▸ **Task instructions**: Your response should consist of the data that follows, repeated in full without alteration.

▸ **Data provided**:
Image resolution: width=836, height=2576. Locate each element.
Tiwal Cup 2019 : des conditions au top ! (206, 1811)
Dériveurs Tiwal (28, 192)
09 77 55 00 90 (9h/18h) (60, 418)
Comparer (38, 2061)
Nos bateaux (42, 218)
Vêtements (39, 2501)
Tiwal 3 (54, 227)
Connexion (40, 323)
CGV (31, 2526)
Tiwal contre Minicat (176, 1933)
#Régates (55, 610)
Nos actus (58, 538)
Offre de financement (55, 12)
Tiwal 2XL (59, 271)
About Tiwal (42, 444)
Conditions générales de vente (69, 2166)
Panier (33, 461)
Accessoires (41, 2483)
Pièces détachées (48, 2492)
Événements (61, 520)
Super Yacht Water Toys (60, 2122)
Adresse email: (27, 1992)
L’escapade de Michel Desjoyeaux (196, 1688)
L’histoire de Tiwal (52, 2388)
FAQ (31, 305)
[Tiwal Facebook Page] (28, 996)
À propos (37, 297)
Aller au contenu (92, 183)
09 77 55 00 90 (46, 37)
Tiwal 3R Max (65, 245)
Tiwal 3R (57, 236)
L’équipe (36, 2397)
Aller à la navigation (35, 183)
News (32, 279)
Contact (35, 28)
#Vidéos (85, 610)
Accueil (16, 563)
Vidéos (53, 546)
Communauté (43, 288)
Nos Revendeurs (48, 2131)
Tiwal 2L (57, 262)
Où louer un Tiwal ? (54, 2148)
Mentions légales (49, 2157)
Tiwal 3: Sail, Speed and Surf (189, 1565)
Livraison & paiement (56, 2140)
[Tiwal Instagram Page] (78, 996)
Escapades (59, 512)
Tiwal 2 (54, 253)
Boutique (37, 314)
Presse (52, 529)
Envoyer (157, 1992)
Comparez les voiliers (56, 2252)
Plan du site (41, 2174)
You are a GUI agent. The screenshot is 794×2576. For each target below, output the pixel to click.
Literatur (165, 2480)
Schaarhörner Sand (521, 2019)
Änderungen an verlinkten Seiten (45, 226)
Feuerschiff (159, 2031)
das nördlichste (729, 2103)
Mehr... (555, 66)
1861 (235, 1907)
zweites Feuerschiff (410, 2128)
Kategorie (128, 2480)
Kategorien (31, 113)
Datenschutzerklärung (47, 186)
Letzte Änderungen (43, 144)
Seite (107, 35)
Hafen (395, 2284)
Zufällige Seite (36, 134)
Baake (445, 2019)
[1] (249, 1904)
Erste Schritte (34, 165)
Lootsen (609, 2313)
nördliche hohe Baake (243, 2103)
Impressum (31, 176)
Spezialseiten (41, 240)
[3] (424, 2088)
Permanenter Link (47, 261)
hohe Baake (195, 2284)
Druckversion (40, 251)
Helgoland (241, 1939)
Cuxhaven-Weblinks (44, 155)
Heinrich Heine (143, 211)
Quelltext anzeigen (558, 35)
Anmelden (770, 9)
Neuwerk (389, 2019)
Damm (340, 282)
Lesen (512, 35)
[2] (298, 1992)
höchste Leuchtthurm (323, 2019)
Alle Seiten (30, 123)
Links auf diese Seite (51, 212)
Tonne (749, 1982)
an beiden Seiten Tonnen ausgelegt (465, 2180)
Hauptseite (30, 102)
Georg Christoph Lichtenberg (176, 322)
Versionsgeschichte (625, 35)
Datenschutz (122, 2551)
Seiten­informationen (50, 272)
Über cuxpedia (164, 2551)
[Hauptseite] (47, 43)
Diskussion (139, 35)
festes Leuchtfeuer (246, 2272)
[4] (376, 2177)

▸ **Response**:
Image resolution: width=836, height=2576. Locate each element.
Tiwal Cup 2019 : des conditions au top ! (206, 1811)
Dériveurs Tiwal (28, 192)
09 77 55 00 90 (9h/18h) (60, 418)
Comparer (38, 2061)
Nos bateaux (42, 218)
Vêtements (39, 2501)
Tiwal 3 (54, 227)
Connexion (40, 323)
CGV (31, 2526)
Tiwal contre Minicat (176, 1933)
#Régates (55, 610)
Nos actus (58, 538)
Offre de financement (55, 12)
Tiwal 2XL (59, 271)
About Tiwal (42, 444)
Conditions générales de vente (69, 2166)
Panier (33, 461)
Accessoires (41, 2483)
Pièces détachées (48, 2492)
Événements (61, 520)
Super Yacht Water Toys (60, 2122)
Adresse email: (27, 1992)
L’escapade de Michel Desjoyeaux (196, 1688)
L’histoire de Tiwal (52, 2388)
FAQ (31, 305)
[Tiwal Facebook Page] (28, 996)
À propos (37, 297)
Aller au contenu (92, 183)
09 77 55 00 90 (46, 37)
Tiwal 3R Max (65, 245)
Tiwal 3R (57, 236)
L’équipe (36, 2397)
Aller à la navigation (35, 183)
News (32, 279)
Contact (35, 28)
#Vidéos (85, 610)
Accueil (16, 563)
Vidéos (53, 546)
Communauté (43, 288)
Nos Revendeurs (48, 2131)
Tiwal 2L (57, 262)
Où louer un Tiwal ? (54, 2148)
Mentions légales (49, 2157)
Tiwal 3: Sail, Speed and Surf (189, 1565)
Livraison & paiement (56, 2140)
[Tiwal Instagram Page] (78, 996)
Escapades (59, 512)
Tiwal 2 (54, 253)
Boutique (37, 314)
Presse (52, 529)
Envoyer (157, 1992)
Comparez les voiliers (56, 2252)
Plan du site (41, 2174)
You are a GUI agent. The screenshot is 794×2576. For each target below, output the pixel to click.
Literatur (165, 2480)
Schaarhörner Sand (521, 2019)
Änderungen an verlinkten Seiten (45, 226)
Feuerschiff (159, 2031)
das nördlichste (729, 2103)
Mehr... (555, 66)
1861 (235, 1907)
zweites Feuerschiff (410, 2128)
Kategorie (128, 2480)
Kategorien (31, 113)
Datenschutzerklärung (47, 186)
Letzte Änderungen (43, 144)
Seite (107, 35)
Hafen (395, 2284)
Zufällige Seite (36, 134)
Baake (445, 2019)
[1] (249, 1904)
Erste Schritte (34, 165)
Lootsen (609, 2313)
nördliche hohe Baake (243, 2103)
Impressum (31, 176)
Spezialseiten (41, 240)
[3] (424, 2088)
Permanenter Link (47, 261)
hohe Baake (195, 2284)
Druckversion (40, 251)
Helgoland (241, 1939)
Cuxhaven-Weblinks (44, 155)
Heinrich Heine (143, 211)
Quelltext anzeigen (558, 35)
Anmelden (770, 9)
Neuwerk (389, 2019)
Damm (340, 282)
Lesen (512, 35)
[2] (298, 1992)
höchste Leuchtthurm (323, 2019)
Alle Seiten (30, 123)
Links auf diese Seite (51, 212)
Tonne (749, 1982)
an beiden Seiten Tonnen ausgelegt (465, 2180)
Hauptseite (30, 102)
Georg Christoph Lichtenberg (176, 322)
Versionsgeschichte (625, 35)
Datenschutz (122, 2551)
Seiten­informationen (50, 272)
Über cuxpedia (164, 2551)
[Hauptseite] (47, 43)
Diskussion (139, 35)
festes Leuchtfeuer (246, 2272)
[4] (376, 2177)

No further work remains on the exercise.